The film begins on Halloween night and takes place over the course of six days. This could be a reference to the biblical verse that God created the earth and heavens in six days. During act one, the public is shown to have an innate distaste for Batman and vigilantism in Gotham entirely. During his first scene, we see Batman save an innocent man from an attack, and as he tries to assist the man, the man begins to cry out, “Please don’t hurt me.”

 The public’s opinion completely shifts by the end of the final act. When Batman saves a woman, she latches onto his arm and refuses to let go, preventing the paramedics from carrying her to safety; as a result, Batman’s perspective shifts. During his final monologue, Batman addressed how he used to believe he needed to enact his vengeance on behalf of the city; on the crime that permeated it. But he now believes that he must be their hope, not their vengeance.

“On the seventh day, God finished his work and rested”. Even before the film ends, we see that Batman isn’t finished. He hasn’t reached his seventh day yet, and Gotham is facing new threats. In Arkham Asylum The Riddler is making more maniacal friends than himself, Gotham lacks a district attorney and a police commissioner, and The Penguin is looking to take over the Iceberg Lounge and the rest of Carmine Falcone’s assets. Batman enters a new phase in the next movie, with hope for that 7th day.

This Gotham is the most realistic and grimey version of Gotham we’ve ever seen. Batman’s introduction monologue; how criminals view Batman as a shadow constantly lurking upon the sins of man; and characters like Penguin and Jim Gordon all bring an authenticity that Batman movies lacked before. This all on top of the fact that we receive an amazing acting performance from Colin Farrell’s Penguin and Paul Dano’s Riddler.

The film made numerous references to potential villains in future films. Carmine Falcone assassinates a reporter named Edward Elliot during the second act. This could be the father of Thomas Elliot, a well-known Gothamite, surgeon, and Bruce Wayne’s long-time friend. In the comics, Elliot was the son of a wealthy, abusive father who frequently beat Elliot in front of his wife. Elliot had enough of his mother and father and cut the tire on their car, causing his father to be killed in a car accident. But after an intensive surgery, Thomas Wayne was able to save Elliot’s mother. 
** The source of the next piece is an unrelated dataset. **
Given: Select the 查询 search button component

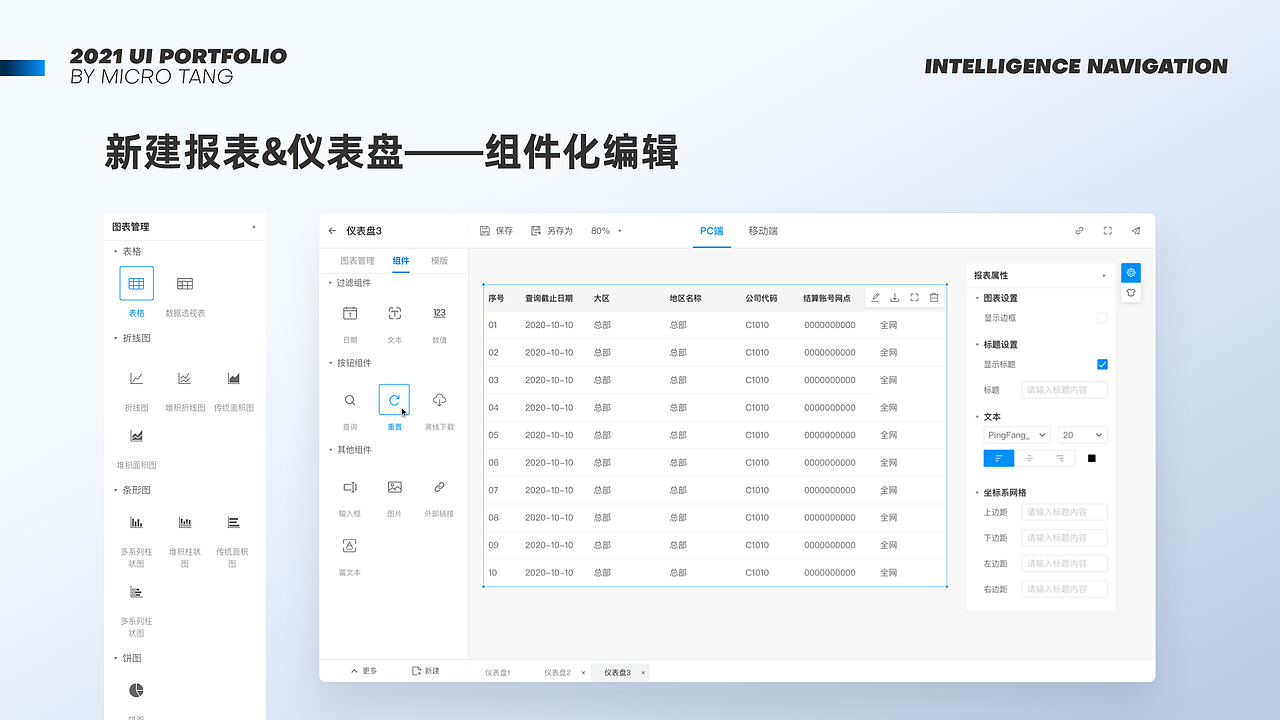Looking at the screenshot, I should tap(349, 399).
Elliot becomes the villain Hush, in order to exact revenge on the Waynes for saving his mother. He murders innocent people and steals their identities. He then grafts victims’ faces and fashions them to look exactly like Bruce Wayne’s. The word “Hush” appears in the film, written in red letters after we see the article about Edward Elliot’s death.
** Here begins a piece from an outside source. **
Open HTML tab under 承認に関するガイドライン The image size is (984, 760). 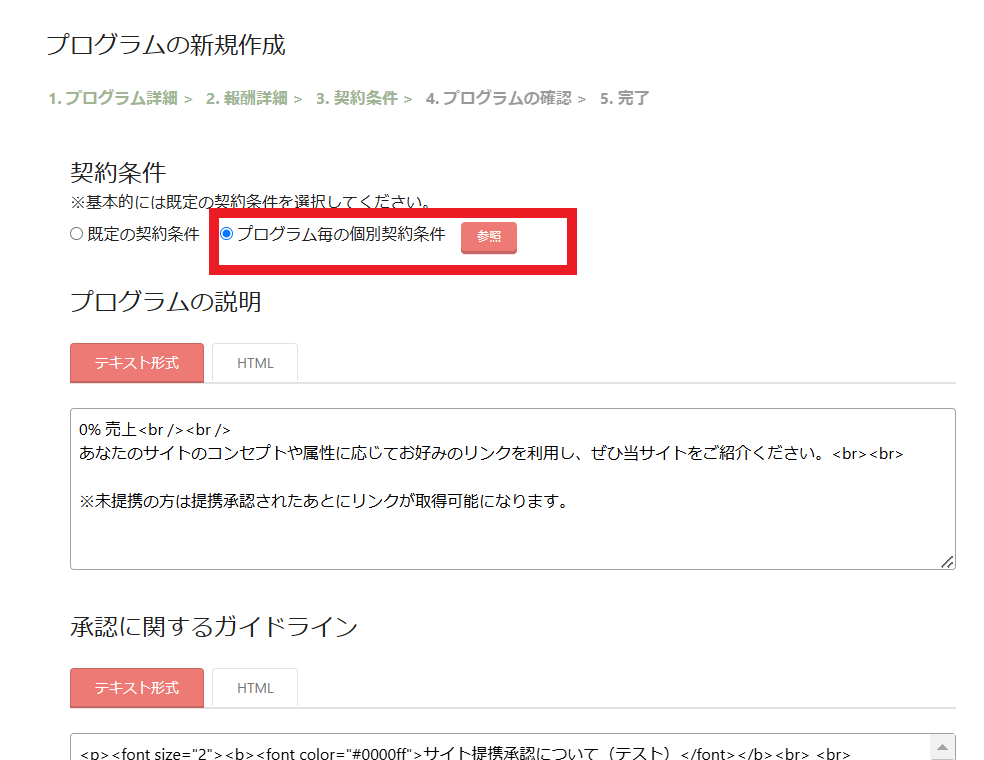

This was one of the more popular references fans were able to spot, but other ones were seen. During the final act, Batman injects a green serum into his leg; this could be the highly-addictive muscle stimulating drug, Venom. This hints to the villain Bane, who also uses the same drug in the comics; (Paralyzing Batman). Gotham also has an empty spot for District Attorney; this possibly could be filled by Harvey Dent. Finally the Arkham Asylum patient who spoke briefly with the Riddler; many believe it’s either Joker, Two-Face, or possibly Hush. All characters that have noticeable face deformities. 

We have a lot to look forward to in the near future, and this movie quite possibly brings DC back into the conversation for best superhero cinematography out right now. It’s been a while since DC was able to beat Marvel in the box office. We might see a change in that in the near future.